Job Description – Data Scientist
Department: Risk and Analytics
Reports To: Director of Risk Modeling
Position location: This is a limited remote position. Candidates MUST reside in KS, MO, OK or TX. No exceptions.
At Caliber Financial Services, we rely on insightful data to power our systems and solutions. We’re seeking a Data Scientist to deliver that insight to us on a daily basis. Our ideal team member would not only need to have statistical methodology expertise and programing skills such as SQL, Python, R, and SAS,, but a natural curiosity and creative mind that’s easy to find. As you mine, interpret, and clean our data, we will rely on you to ask questions, connect the dots, and uncover opportunities that lie hidden within—all with the ultimate goal of realizing the data’s full potential. You will join a team of data specialists but will “slice and dice” data using your own methods, creating new visions for the future.
Primary Responsibilities:
- Design, Develop and Deploy advanced machine learning and Artificial Intelligence algorithms/predictive models for use in Underwriting, Customer Management, Marketing, Portfolio Management and Operations.
- Assess, clean, merge, and analyze large datasets adhering to standardized data manipulation techniques and methodology by leveraging SQL, R, SAS, Python and/or Databricks Spark.
- Perform parallel processing computations within Python/R/SAS environment as well as cluster computing technologies such as Databricks Spark.
- Design, Develop and Deploy multiple linear and nonlinear models for testing, development and deployment into our underwriting engine in the application of risk management in all of Caliber’s acquisition channels.
- Efficiently apply data mining methodologies to minimize credit/fraud losses, maximize response and approval rates, and develop methods to enhance profitability of Caliber products.
- Provide insights and guidance of third-party data from data mining results, such as Factor Trust/Transunion, Clarity/Experian, and Equifax to include knowledge of products and data available, products to purchase or discontinue, cost benefit analysis of retrospective analysis, effective use of variables, data dictionaries as well as advantages and limitations.
- Maintain clear, detailed model documentation.

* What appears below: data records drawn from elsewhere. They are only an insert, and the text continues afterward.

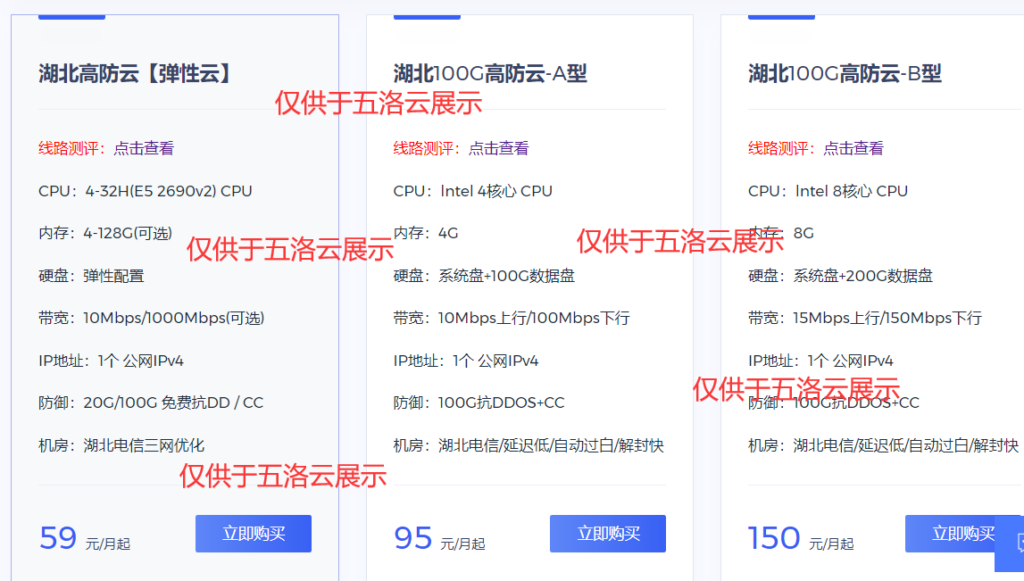
Task: Select the 湖北100G高防云-B型 card title
Action: pos(845,73)
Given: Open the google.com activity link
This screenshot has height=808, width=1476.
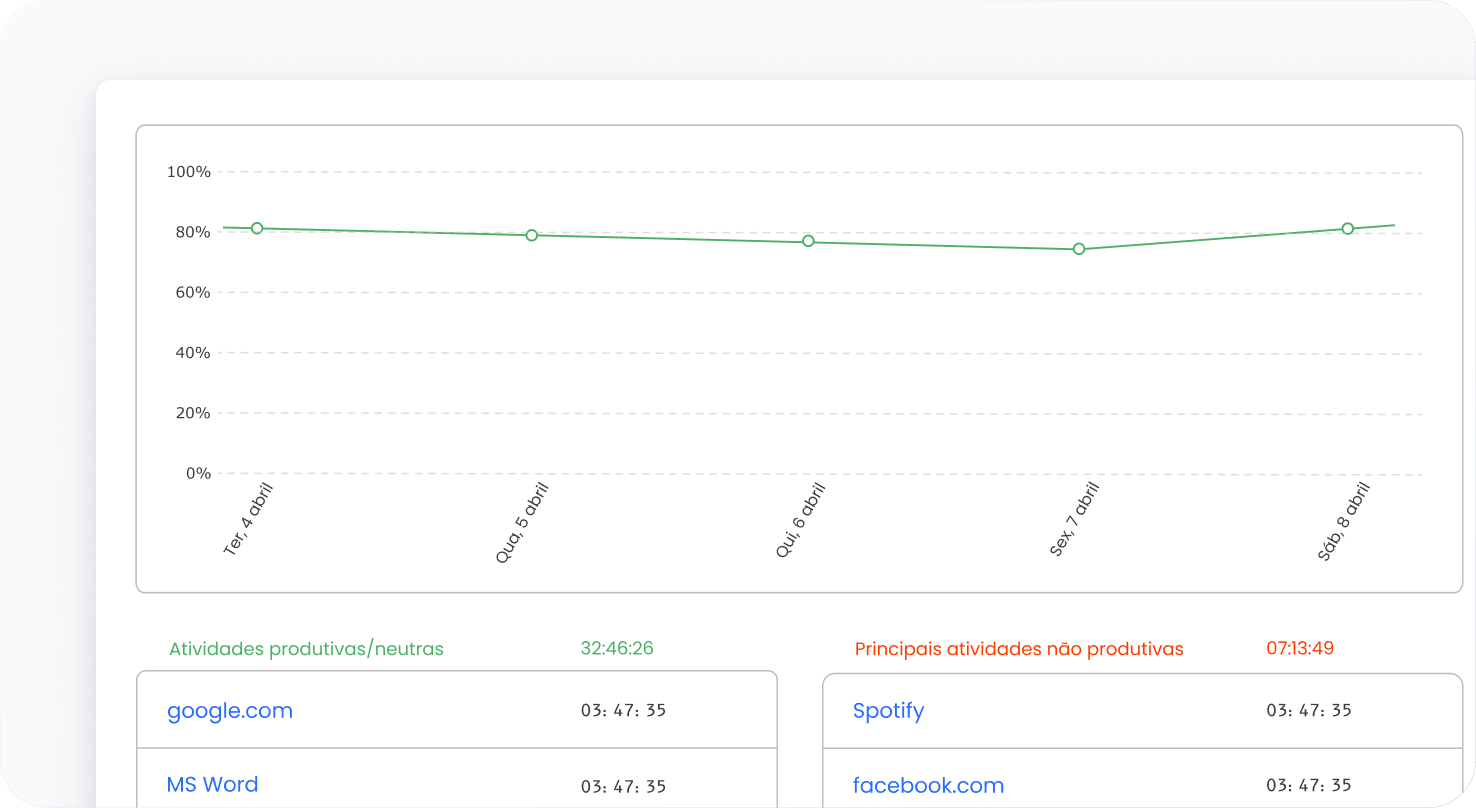Looking at the screenshot, I should click(x=230, y=711).
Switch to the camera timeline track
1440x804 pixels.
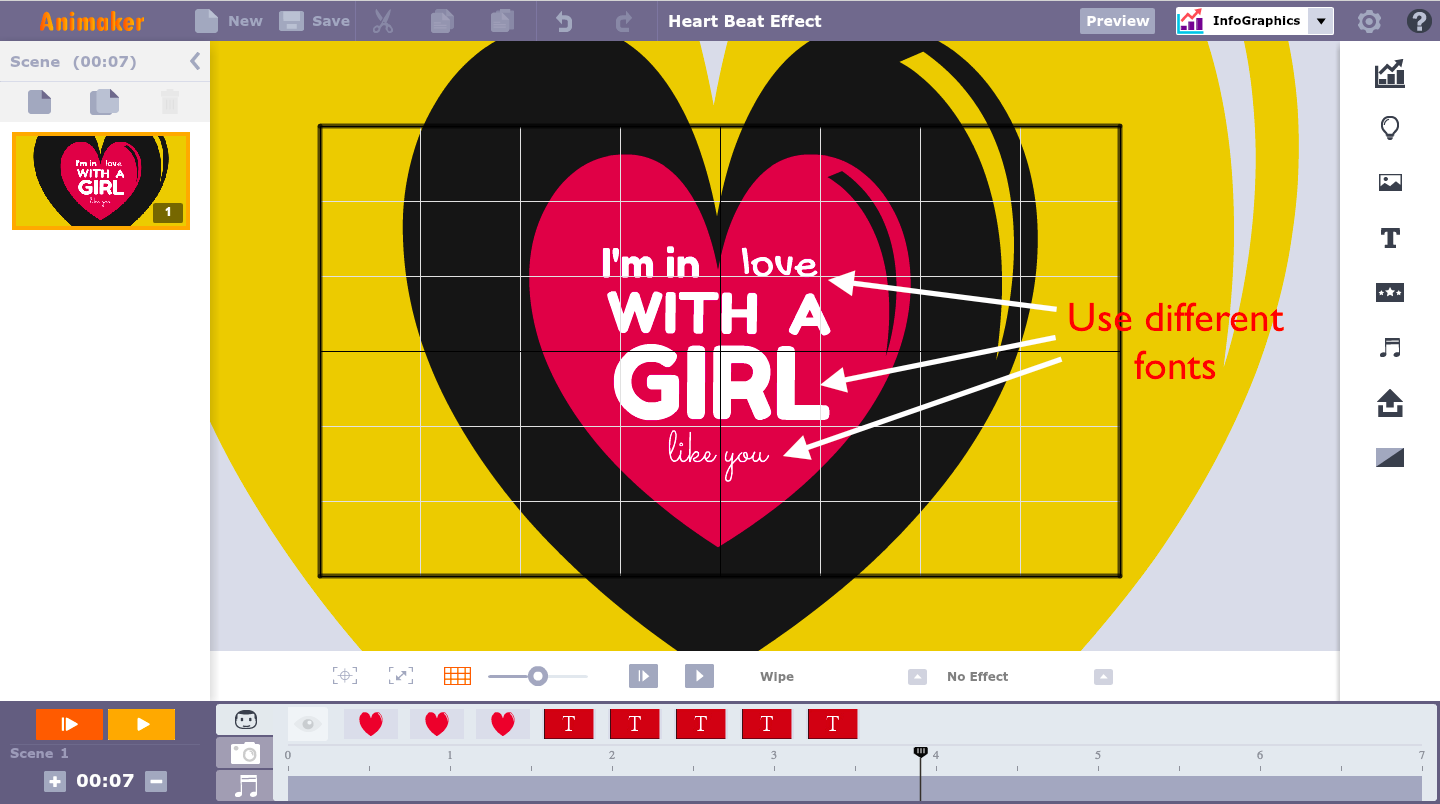point(245,753)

Education & Required Skills and Abilities:
- Minimum Master’s degree in highly quantitative field (Statistics, Economics, Mathematics, Engineering, or other quantitatively-oriented degree) required.

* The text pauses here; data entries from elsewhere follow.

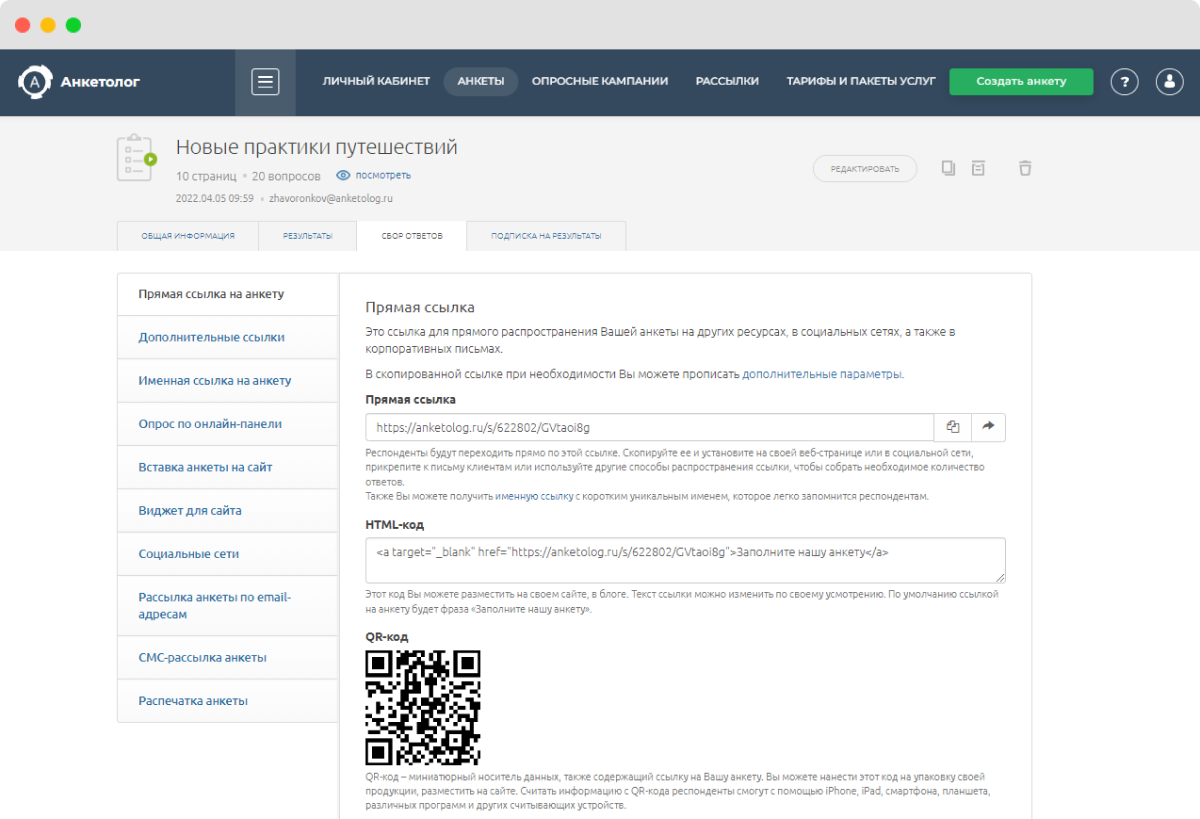1200x819 pixels.
Task: Copy the direct link with the copy icon
Action: coord(952,427)
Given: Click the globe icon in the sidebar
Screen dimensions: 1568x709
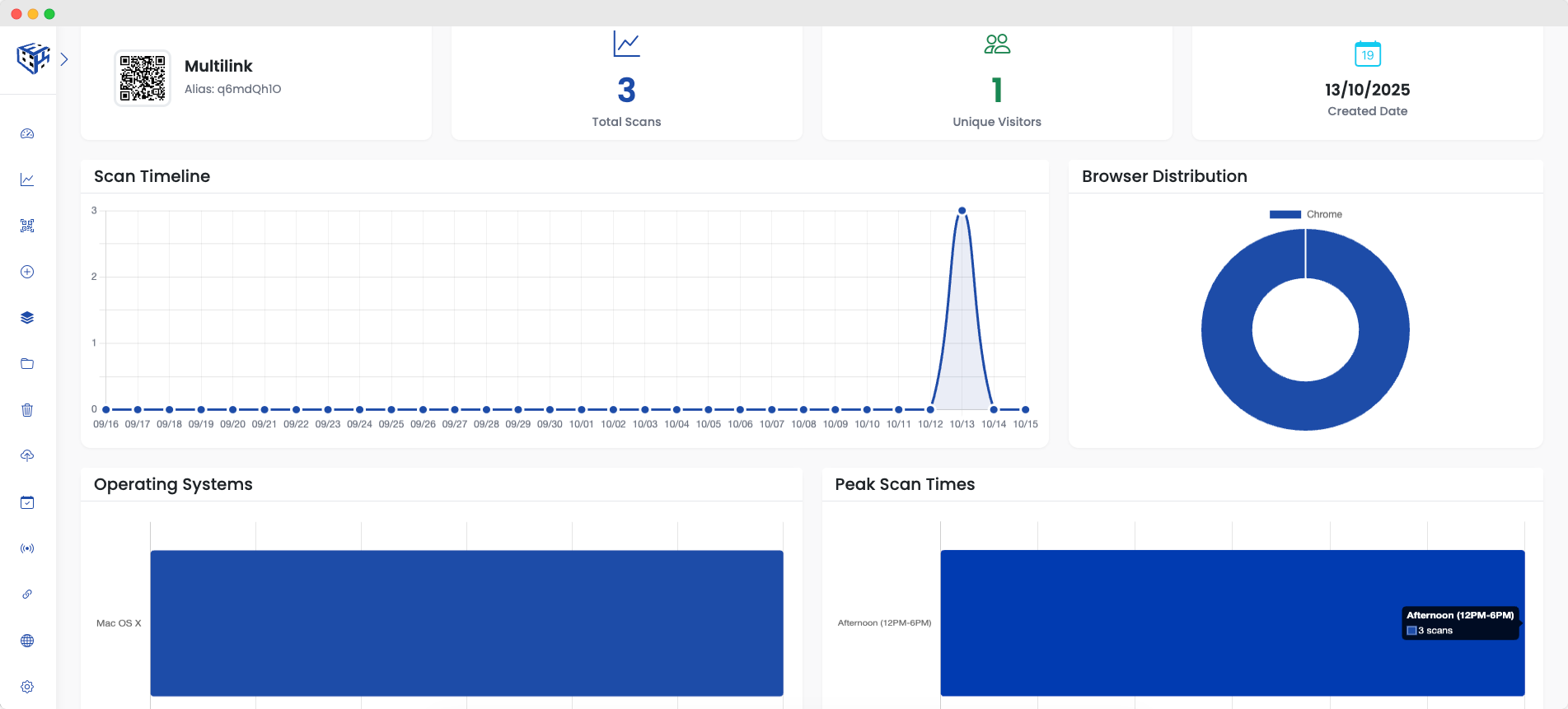Looking at the screenshot, I should point(27,641).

- Minimum 1-2 years previous experience working in financial risk analytics required.
- Demonstrated proficiency with advanced statistical modeling and substantial experience with machine learning techniques (e.g., Random Forest, Gradient Boosting, LASSO, Elastic Net, etc). Knowledge of penalized regression and classification methods a plus.
- Strong SQL data operation & programming skills, with ability to conduct substantial data munging and data engineering.

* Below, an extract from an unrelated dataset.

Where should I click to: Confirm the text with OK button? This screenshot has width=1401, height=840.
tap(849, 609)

- Proficiency with Python, R, or SAS; expertise with versioning software (e.g., Power BI or Tableau), big data solutions and data processing frameworks (e.g., Spark, Hadoop).
- Can do attitude and can work in fast-paced environment with ever-changing demands.
- Superior communication skills for communication with Risk Management peers and executive team.
- Experience with database technologies such as Oracle, PostgreSQL, SQL Server, or Databricks a plus.
- Proficiency of contemporary supervised and unsupervised data mining techniques a plus.
Work Environment
This is a limited remote position. Candidates MUST reside in KS, MO, OK, or TX in order to be considered. No exceptions.